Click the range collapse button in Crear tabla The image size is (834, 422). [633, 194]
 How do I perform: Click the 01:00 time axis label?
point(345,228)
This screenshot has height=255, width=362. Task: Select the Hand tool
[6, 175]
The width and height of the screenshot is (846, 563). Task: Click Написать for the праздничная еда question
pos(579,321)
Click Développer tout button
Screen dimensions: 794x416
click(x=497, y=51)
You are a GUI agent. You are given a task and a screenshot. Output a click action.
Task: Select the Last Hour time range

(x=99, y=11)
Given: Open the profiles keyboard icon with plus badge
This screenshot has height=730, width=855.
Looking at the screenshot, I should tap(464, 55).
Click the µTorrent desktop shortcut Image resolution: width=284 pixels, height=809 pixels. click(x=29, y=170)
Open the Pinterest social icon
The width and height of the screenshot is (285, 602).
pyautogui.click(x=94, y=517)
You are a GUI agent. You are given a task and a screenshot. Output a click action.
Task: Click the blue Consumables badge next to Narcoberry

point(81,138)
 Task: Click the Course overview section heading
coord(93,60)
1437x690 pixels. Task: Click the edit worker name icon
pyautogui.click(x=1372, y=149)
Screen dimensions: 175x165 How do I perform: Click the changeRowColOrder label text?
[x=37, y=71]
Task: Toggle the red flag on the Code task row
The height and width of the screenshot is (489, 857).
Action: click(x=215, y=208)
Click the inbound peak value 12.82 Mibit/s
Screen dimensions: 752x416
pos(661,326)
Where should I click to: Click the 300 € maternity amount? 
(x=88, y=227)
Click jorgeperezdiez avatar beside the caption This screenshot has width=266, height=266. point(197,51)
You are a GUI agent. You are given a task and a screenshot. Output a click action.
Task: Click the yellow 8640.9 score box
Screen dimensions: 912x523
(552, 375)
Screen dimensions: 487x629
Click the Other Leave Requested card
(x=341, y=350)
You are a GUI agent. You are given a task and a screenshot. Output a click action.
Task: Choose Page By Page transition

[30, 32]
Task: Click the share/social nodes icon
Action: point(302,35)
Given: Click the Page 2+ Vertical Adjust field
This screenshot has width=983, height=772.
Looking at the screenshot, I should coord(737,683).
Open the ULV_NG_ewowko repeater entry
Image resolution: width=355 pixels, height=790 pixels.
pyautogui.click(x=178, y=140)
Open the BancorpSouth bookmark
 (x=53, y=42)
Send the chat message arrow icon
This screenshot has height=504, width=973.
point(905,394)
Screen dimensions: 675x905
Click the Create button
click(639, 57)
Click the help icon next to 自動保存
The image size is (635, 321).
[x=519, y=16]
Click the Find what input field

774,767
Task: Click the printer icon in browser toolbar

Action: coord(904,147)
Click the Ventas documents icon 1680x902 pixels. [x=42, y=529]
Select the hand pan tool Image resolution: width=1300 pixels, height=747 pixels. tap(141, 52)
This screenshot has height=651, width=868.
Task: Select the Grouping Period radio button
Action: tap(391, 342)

*****

◆ **WHAT THE EXERCISE ASKS**
Render the lines from the one containing "Screen dimensions: 175x165" through the one containing "Click jorgeperezdiez avatar" as a two-column CSV with the headers text and answer. Give one row per pair, with each field quoted and any line breaks inside it replaced by spaces.

◆ **OUTPUT FOR THIS TASK**
text,answer
"Screen dimensions: 175x165 How do I perform: Click the changeRowColOrder label text?","[x=37, y=71]"
"Task: Toggle the red flag on the Code task row The height and width of the screenshot is (489, 857).","Action: click(x=215, y=208)"
"Click the inbound peak value 12.82 Mibit/s Screen dimensions: 752x416","pos(661,326)"
"Where should I click to: Click the 300 € maternity amount?","(x=88, y=227)"
"Click jorgeperezdiez avatar beside the caption This screenshot has width=266, height=266.","point(197,51)"